Нет в «Цветах и годах» и субъективистской деформации психологизма, — включая прустовскую «загерметизированность», завороженность воспоминаниями, которая создается их эстетическим созерцанием. Пруст — высокий мастер, вдохновенный художник этого созерцания, которое, однако, по выражению советского литературоведа В. Днепрова, приобретает оттенок сознательного «жизнепотребления». Но при чем здесь такой крупный художник, как Пруст? — может воспротивиться читатель. Однако мы ведь соотносим Маргит Каффку с другими писателями не по таланту, а по особенностям мироощущения и художественного зрения. А тут уловимо известное сходство, — сходство общих импрессионистических истоков (о влиянии Пруста едва ли приходится говорить: «Цвета и годы» стали печататься в еженедельнике задолго до первого из романов известного цикла «В поисках утраченного времени»).
«Предпрустовская» в «Цветах и годах» — сама тоска по времени не «утраченному», человечески полному. Разобраться, где, когда оно расщепилось на историческое и выпавшее из него личное, почему разладилась гармония, начали туманиться чистые ее цвета, — разобраться и, быть может, восстановить жизненный спектр как раз и призван поток настроений, впечатлений, предваряющий знаменитый «поток сознания». В сходстве (жажда жизненной цельности) проступает таким образом и несходство: более заостренное гуманистическое начало. Ибо героиню Маргит Каффки отличает бессознательное, а подчас беспомощное, детски наивное на наш сегодняшний взгляд, но проснувшееся стремление к жизнетворчеству, — жажда его, угасание без него. Тоска по целостности у Каффки настоятельней, социально окрашенней. И в этом — при всей исторической, художественной несоизмеримости — известное преимущество более тревожной, волнуемой жизненными диссонансами прогрессивной венгерской литературы, ее скромное счастье в «Заболотном» самодержавно-церковно-бюрократическом несчастье, относительная сила в слабости: залог возможного обновления и оздоровления реализма.
Магда Портельки ни за что бы не повторила своей жизни, которая принесла ей столько мук. Для прустовского героя и не возникает такого вопроса; его жизнь — единична в своем роде, как творимое им самим из нее прекрасное искусство. Воскрешая прошлое, он как бы восполняет свое существование, урезанное в настоящем.

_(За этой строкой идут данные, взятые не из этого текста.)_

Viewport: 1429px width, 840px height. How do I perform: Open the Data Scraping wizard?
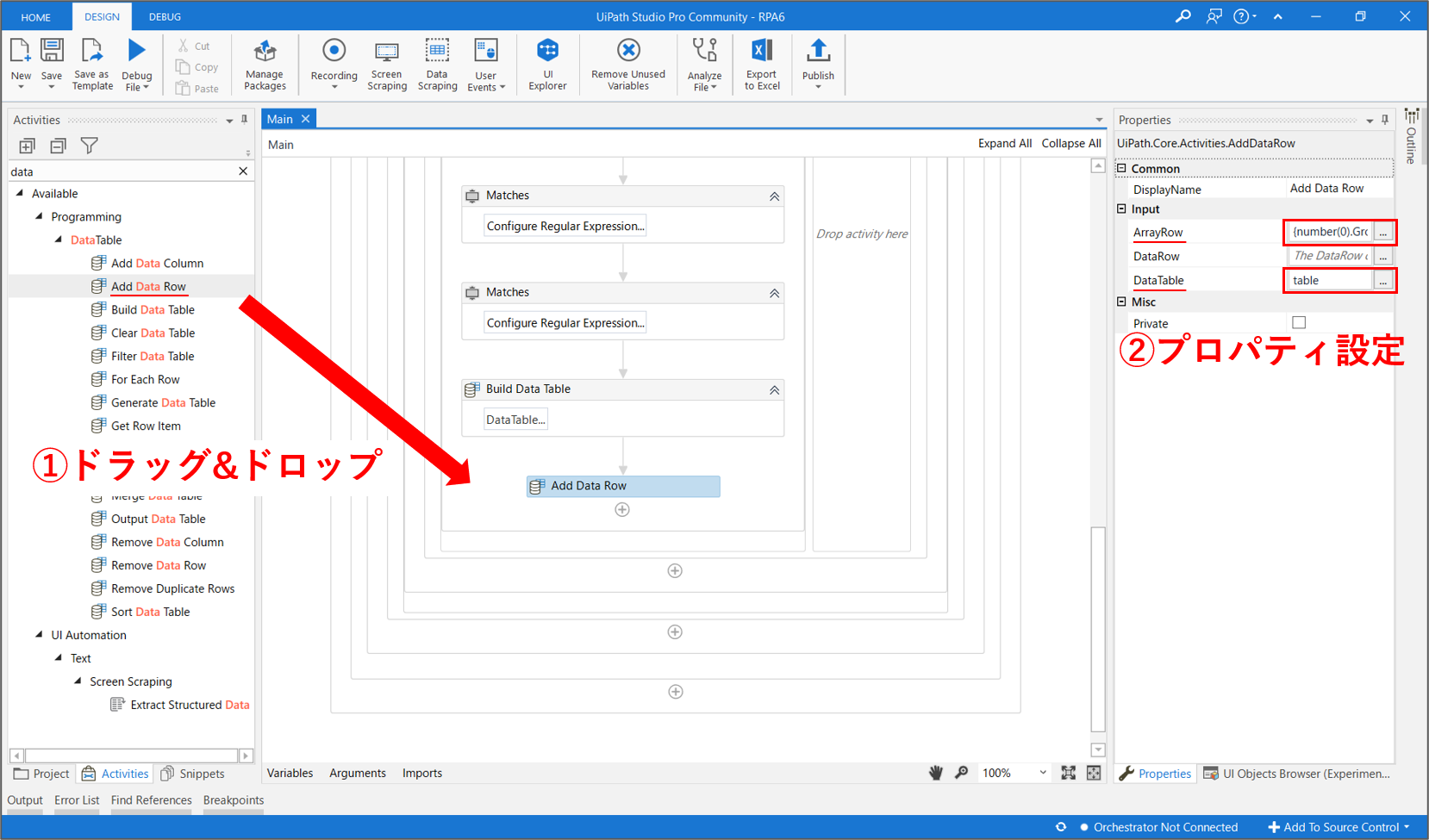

Магде же именно эта урезанность не дает покоя; ей «понять» хотелось бы «эту земную жизнь и людей», чтобы узреть их иными. И трудная, еще смутная работа познания и самопознания, которая начинается в ее душе, когда вот-вот словно что-то приоткроется и забрезжит свет, по своему психологическому содержанию — не прустовская. Она направлена не в сторону гармонии эстетической, культуры восприятия, а к гармонии нравственной, — к культуре поведения и всех человеческих взаимоотношений.
Жизненное время Магдой тоже утрачено; но из-за времени исторического, которое замедлилось, почти остановилось в Австро-Венгерской монархии. И Магда Портельки не столько ищет ушедшее, сколько вопрошает его — и своей безутайной исповедью, горько-возвышенной «расиновской» жалобой зовет сдвинуть жизнь с мертвой точки.
Казалось бы, гражданственные чувства писательницы в «Цветах и годах» никак не отразились. Но уже в обыкновенности, незамечательности героини была своя, почти политическая необыкновенность. Как и другие венгерские литераторы, воевавшие с ложной приподнятостью, усыпительной идилличностью, казенной респектабельностью, выдвинула Маргит Каффка в центр внимания массовую, заурядно-типичную судьбу человека, который, если и не опускается на дно, то оттесняется на край жизни, вовлекаемый в рабскую будничную круговерть.
И в самой исповедальности рассказа, в его обнаженной искренности заложена гуманно-лирическая нотка, не сводимая просто к сочувствию, а созвучная скорее «Льющемуся ливнем письму». Это нотка настоятельной ответственности, побуждавшая проникнуться людскими горестями, неблагополучием, ибо в жизни все не так, далеко не так, как нужно… Книжка не «призывала к борьбе». Но подводила к рубежу, за которым ждало озаренное уже деятельным знанием будущее, как ждет оно юных Магдиных дочерей.